E proprio sulle ceneri delle Primavere arabe che un decennio
addietro facevano fiorire desideri e speranze dalle contraddizioni
socio-politiche mai risolte, i fronti che si sono scontrati in Egitto - quello
laico conservatore sostenitore del golpe militare, e quello laico progressista
(prevalentemente giovanile, ma intensissimo e coraggiosissimo) cui s’univa per suoi
interessi la Fratellanza Musulmana - possono interrogarsi su un presente che
risulta peggiore degli anni folli e frolli di Mubarak. Un trentennio in cui il
raìs e suoi compari (militari e tycoon) si sono divorati il Paese a danno della
popolazione.
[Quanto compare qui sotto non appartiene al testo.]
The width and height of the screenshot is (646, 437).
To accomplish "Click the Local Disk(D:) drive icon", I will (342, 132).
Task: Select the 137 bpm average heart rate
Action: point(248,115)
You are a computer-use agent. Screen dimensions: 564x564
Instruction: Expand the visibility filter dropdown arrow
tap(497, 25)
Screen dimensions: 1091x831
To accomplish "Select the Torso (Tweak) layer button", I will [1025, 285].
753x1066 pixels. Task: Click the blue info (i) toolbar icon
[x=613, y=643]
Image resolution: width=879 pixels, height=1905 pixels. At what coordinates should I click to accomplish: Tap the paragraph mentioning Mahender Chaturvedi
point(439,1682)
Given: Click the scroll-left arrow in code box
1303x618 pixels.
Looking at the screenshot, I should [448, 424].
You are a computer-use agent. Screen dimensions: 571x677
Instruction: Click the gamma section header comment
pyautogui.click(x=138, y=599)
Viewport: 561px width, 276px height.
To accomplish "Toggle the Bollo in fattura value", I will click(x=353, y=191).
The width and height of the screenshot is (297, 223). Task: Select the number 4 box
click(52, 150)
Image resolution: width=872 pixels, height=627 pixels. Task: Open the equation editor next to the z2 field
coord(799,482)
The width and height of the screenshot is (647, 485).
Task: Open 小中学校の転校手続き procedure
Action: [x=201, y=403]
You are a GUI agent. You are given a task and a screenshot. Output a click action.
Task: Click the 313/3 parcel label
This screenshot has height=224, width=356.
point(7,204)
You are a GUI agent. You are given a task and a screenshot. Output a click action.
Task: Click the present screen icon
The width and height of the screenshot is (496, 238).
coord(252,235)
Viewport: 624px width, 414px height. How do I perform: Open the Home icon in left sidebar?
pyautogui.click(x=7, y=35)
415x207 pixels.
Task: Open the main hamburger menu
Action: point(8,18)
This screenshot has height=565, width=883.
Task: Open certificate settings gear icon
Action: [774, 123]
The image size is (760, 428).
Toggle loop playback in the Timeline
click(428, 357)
La memoria corta, o colpevole perché collusa, dell’Occidente fa
finta che non siano esistiti. Però le leadership mediorientali dei Bouteflika,
Ben Ali, Saddam Hussein, Asad padre prima del necrofilo figlio, a un certo
punto finanche Gheddafi - tutti militari che usando maschere di progressismo,
rivoluzione laica o islamica, hanno promesso paradisi alla propria gente costruendo
i propri paradisi fiscali - risultano
mostri che il colonialismo di ritorno ha a lungo carezzato. Ciascuno risolveva
il confronto con l’Islam politico schiacciandolo e nel continuare a farlo hanno
creato alibi all’altro Islam politico, che ben prima di Qaeda sceglieva la via
del jihad. Ormai le due paiono realtà distinte, eppure tutt’ora fior fior di analisti
sentenziano che la matrice è unica, differiscono le tattiche: c’è chi imbraccia
il khalashnikov, chi la scheda elettorale. E gente come Morsi voleva
trasformare l’Egitto in un Califfato. Sarà. Ciò che ha mostrato in dodici mesi
di potere è stata la supponenza e l’approssimazione comune a tanti polici,
peccati gravi ma nessun fondamentalismo. Mentre oggi al Cairo il salafismo wahhabita
gode della protezione governativa e qualsiasi dissenso, laico e non, viene
tacciato di terrorismo e perseguitato.